### RECORDED DATA
* * * * * * *
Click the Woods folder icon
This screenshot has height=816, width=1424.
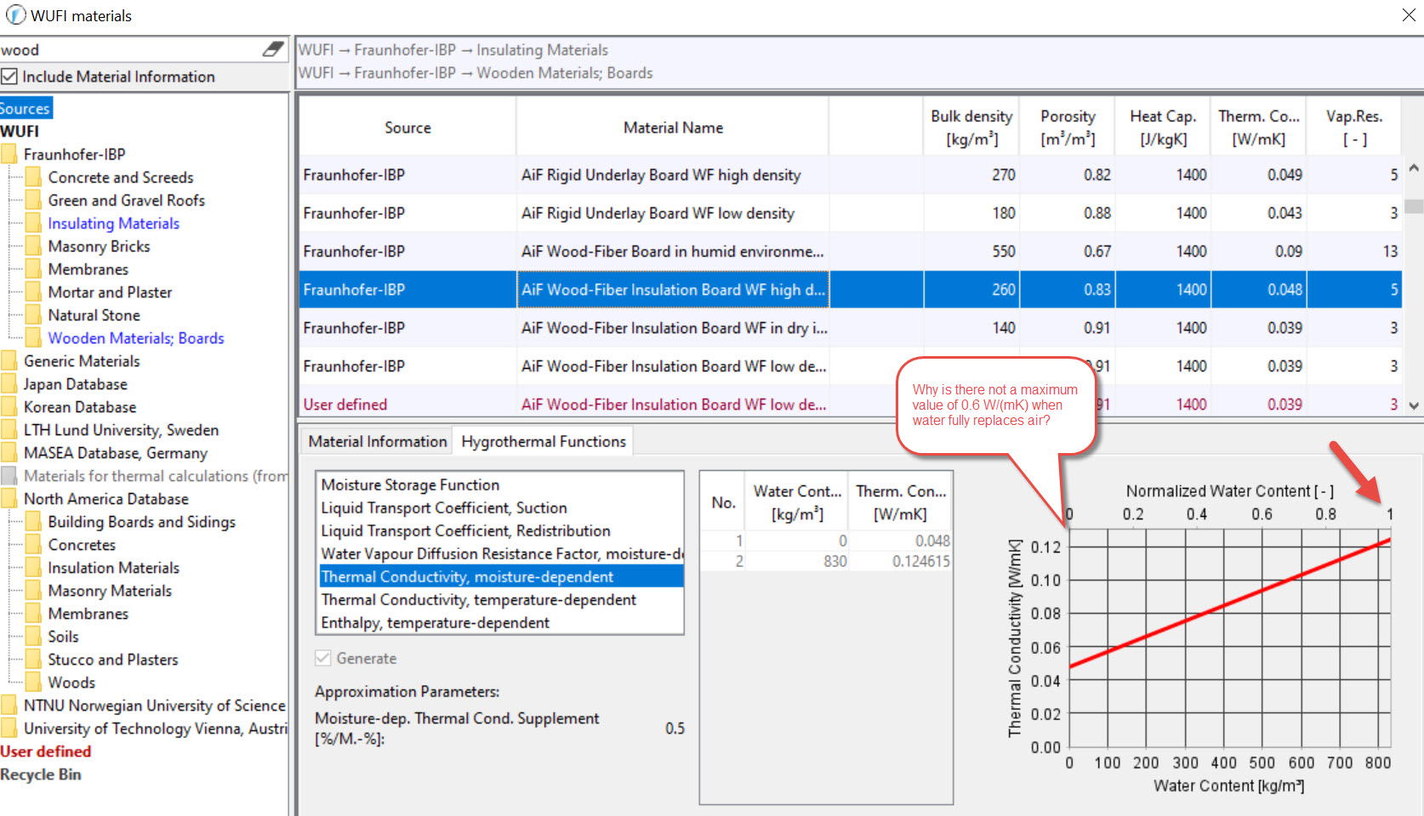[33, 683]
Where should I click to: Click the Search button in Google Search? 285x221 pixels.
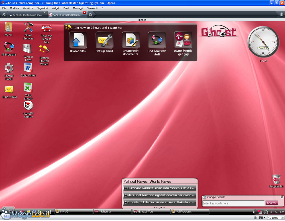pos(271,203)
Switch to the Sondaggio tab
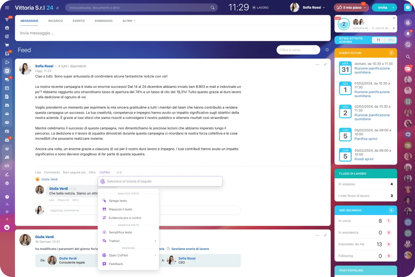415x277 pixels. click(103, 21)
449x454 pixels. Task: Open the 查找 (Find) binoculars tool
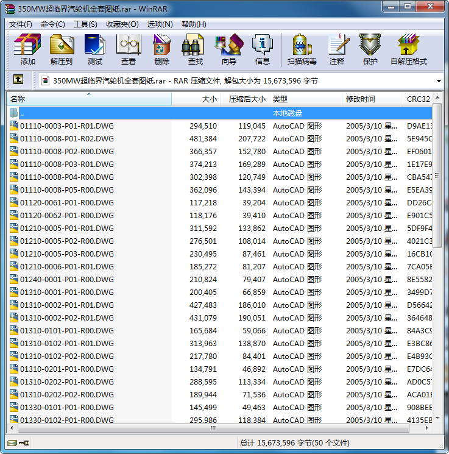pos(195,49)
* * * * * * *
Write out the lines from the line with "Where should I" through the end of the records exactly; do not include pictures or any other lines.

### COMPLETED EXERCISE
Where should I click to: Click the Search button in Google Search? 285x221 pixels.
pos(271,203)
Switch to the Sondaggio tab
415x277 pixels. click(103, 21)
449x454 pixels. Task: Open the 查找 (Find) binoculars tool
pos(195,49)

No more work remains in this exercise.